Halli Hallo zusammen, nach einige Suchen habe ich hoffentlich endlich ein Forum gefunden, in dem man mir weiterhelfen kann. Seit dem Frühjahr bin ich stolzer Besitzer eines kleinen Miniteiches. Nach anfänglichen Problemen mit der Wasserqualität und diversen Algen, hat sich mein Teich aber mittlerweile hervorragend "eingelebt".
Außer einigen Posthornschnecken (die scheinbar an Pflanzen als "blinder Passagier" dabei waren) sind keine größeren Lebewesen drin. Bisher nur Pflanzen: __ Schilf und zwei Seerosen, die jedoch noch nicht geblüht haben.
Da der Winter ja quasi direkt vor der Tür steht, bin ich am hin- und her überlegen, was ich mit meinem Teich tun soll.

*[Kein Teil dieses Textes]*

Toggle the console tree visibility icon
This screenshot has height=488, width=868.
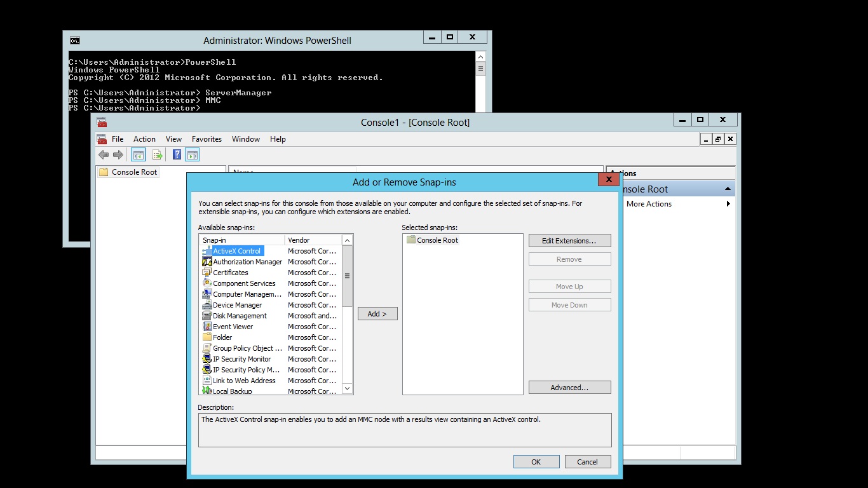point(138,154)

Ich würde ihn sehr gerne überwintern (also auf meiner Terrasse einfach stehen lassen), aber ich weiß nicht, ob das tatsächlich sinnvoll ist und vor allem so klappt, dass ich auch im Frühling noch etwas von meinen Pflanzen habe. Die Seerosen muss ich wohl oder übel drinnen überwintern oder?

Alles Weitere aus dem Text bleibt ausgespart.